There are a few reasons that I'm trying to get metadata from the Hathi IDs. We specifically included Hathi IDs with all book data in the Post45 Data Collective (e.g. NYT bestsellers) to enable people to work with the full texts/bags of words in HathiTrust. But I recently realized that the Hathi IDs are basically also our only consistent unique identifier for books, so now I'm trying to retroactively add ISBN and OCLC numbers, so we can make the datasets interoperable with other data about the same books. Similarly, I want to add ISBN/OCLC numbers to some of the Hathi derived datasets, like the Geographic Locations data, to make them interoperable with data like the Seattle Public Library's collection or circulation data.

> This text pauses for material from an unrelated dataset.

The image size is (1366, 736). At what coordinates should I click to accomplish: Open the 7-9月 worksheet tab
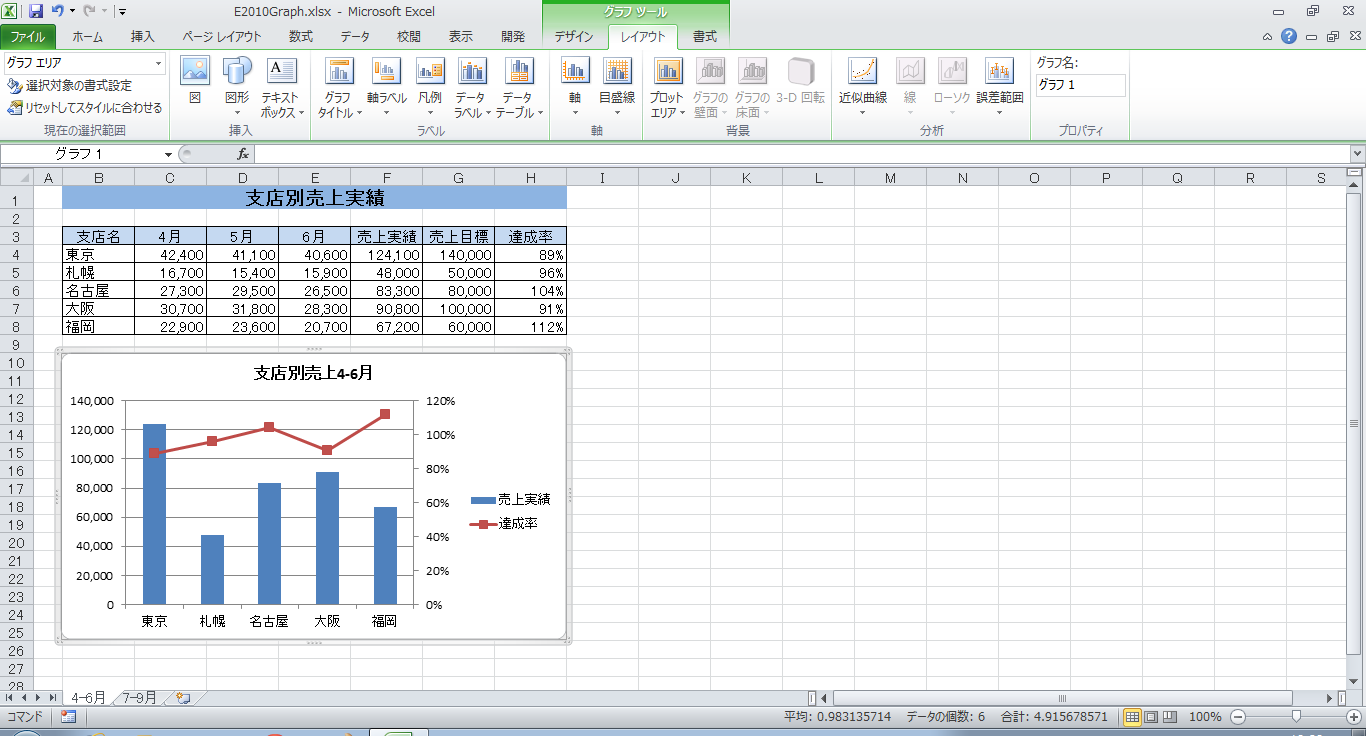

Anyway, that's a long-winded way of saying that the HathiTrust Bib API sounds like it might be better for my metadata needs. But I would still like to create some notebooks and resources that demonstrate how you can take the Post45 Data Collective data and connect it with HathiTrust text data.
I'm including the full error message below (it's long). I'm calling Volume()
on like 5,000 rows in a spreadsheet by applying a function to a column (I also tried looping through the data with Volume()
), so I was wondering if it's happening too quickly or maybe the timing is the problem?
For adding ISBN/OCLC/LCCN identifiers I would probably use Hathifiles. You can just download and parse the data in. The bibAPI can be slow, IIRC. link They have these columns.
But 5k isn't that much, so the bibAPI is fine.
I'd also just write ht-help--don't know if anyone there monitors this repo, but when I've had this kind of issue it tends to be because some of their servers are on the blink--I think there's some load-balancing for several or something like that.
Thanks @bmschmidt. That's a good call about reaching out to ht-help (edit: I'm not actually getting the same error with the BibAPI — I'm getting a different error). But I will try out the Hathifiles — thanks for the tip!
I'm trying to fetch HathiTrust metadata for books in a spreadsheet via their HathiTrust IDs and
Volume()
But I'm getting a lot of HTTP Errors like so, even though this URL does exist and contains HathiTrust data:
ERROR:root:HTTP Error accessing http://data.analytics.hathitrust.org/features-2020.03/mdp/31532/mdp.39015054033520.json.bz2
This issue seems similar to issue #45, but I'm using a Mac, not a Windows computer. Also this doesn't happen with all HathiTrust IDs, only some of them.
Any thoughts about what might be going wrong?